⟨

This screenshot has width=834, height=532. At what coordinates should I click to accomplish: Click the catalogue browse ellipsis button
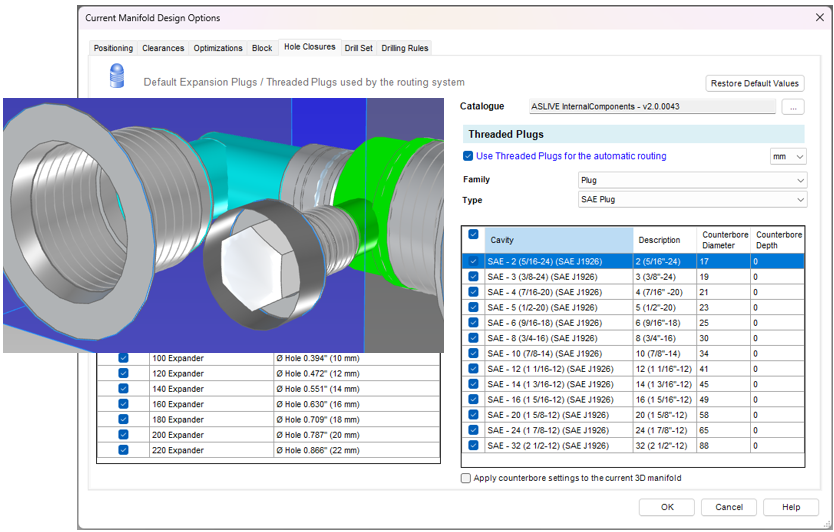click(x=792, y=106)
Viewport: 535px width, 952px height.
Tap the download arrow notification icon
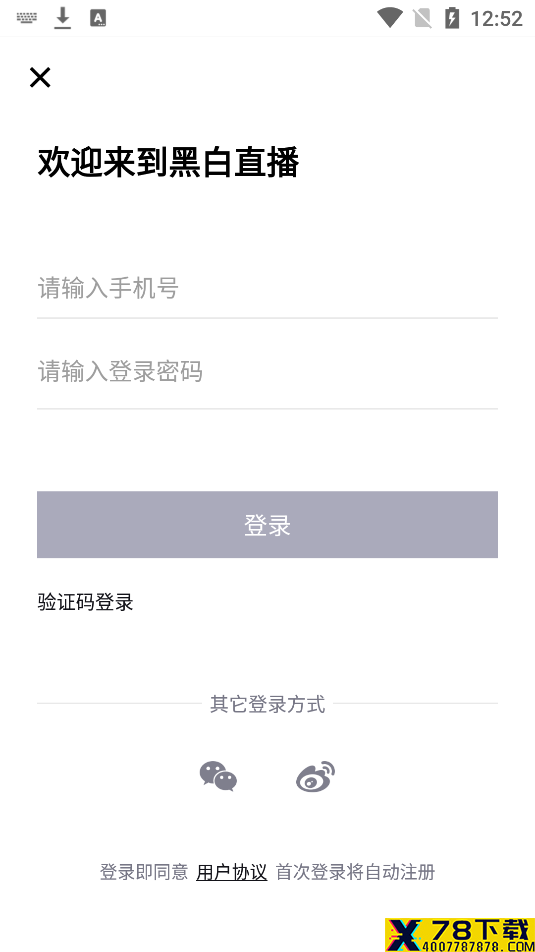[63, 18]
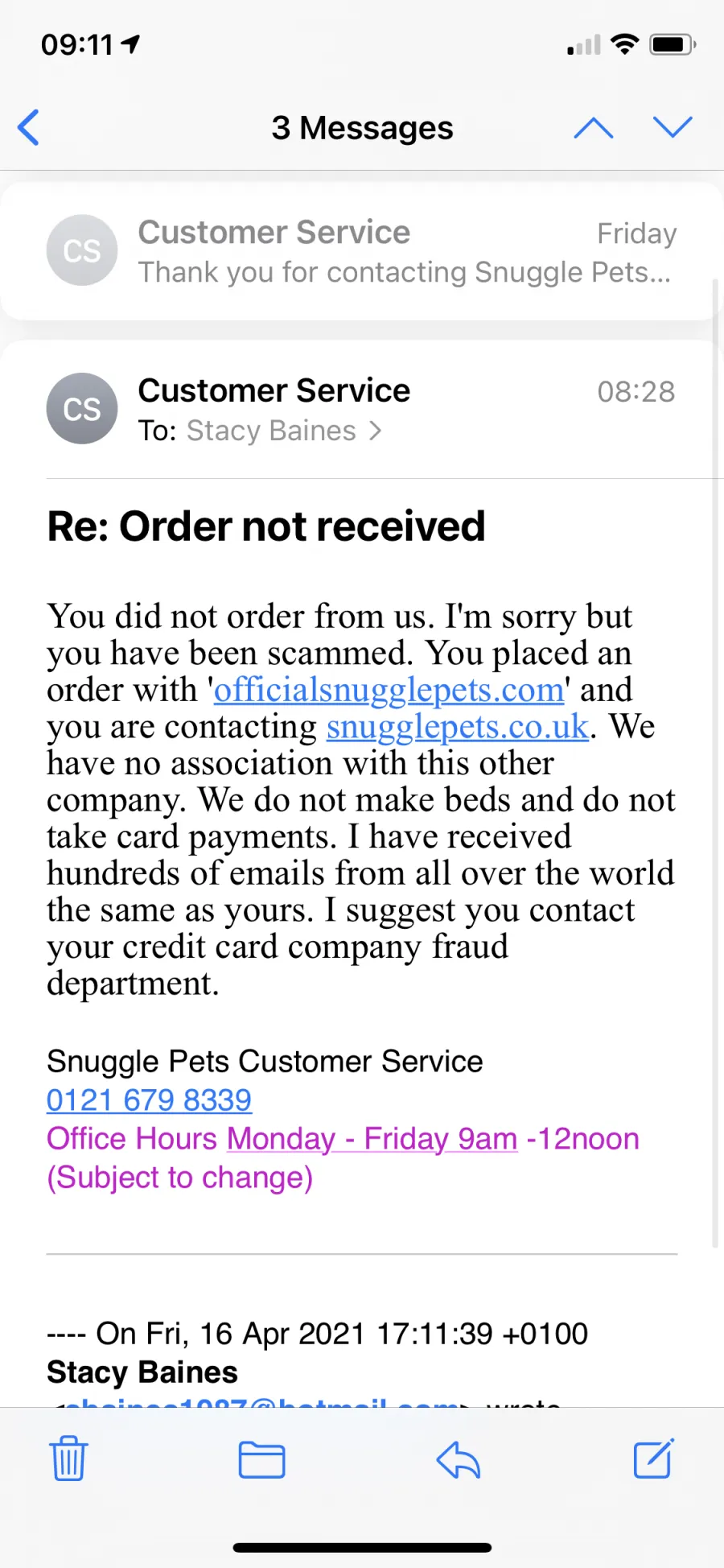
Task: Expand recipient details for Stacy Baines
Action: tap(284, 431)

⟩

To do
Please copy the listing above word for word, leaving out the pictures.

Solution to the problem
This screenshot has width=834, height=532. At what coordinates should I click to accomplish: Click the catalogue browse ellipsis button
click(x=792, y=106)
Viewport: 535px width, 952px height.
Tap the download arrow notification icon
[63, 18]
Task: Expand recipient details for Stacy Baines
Action: tap(284, 431)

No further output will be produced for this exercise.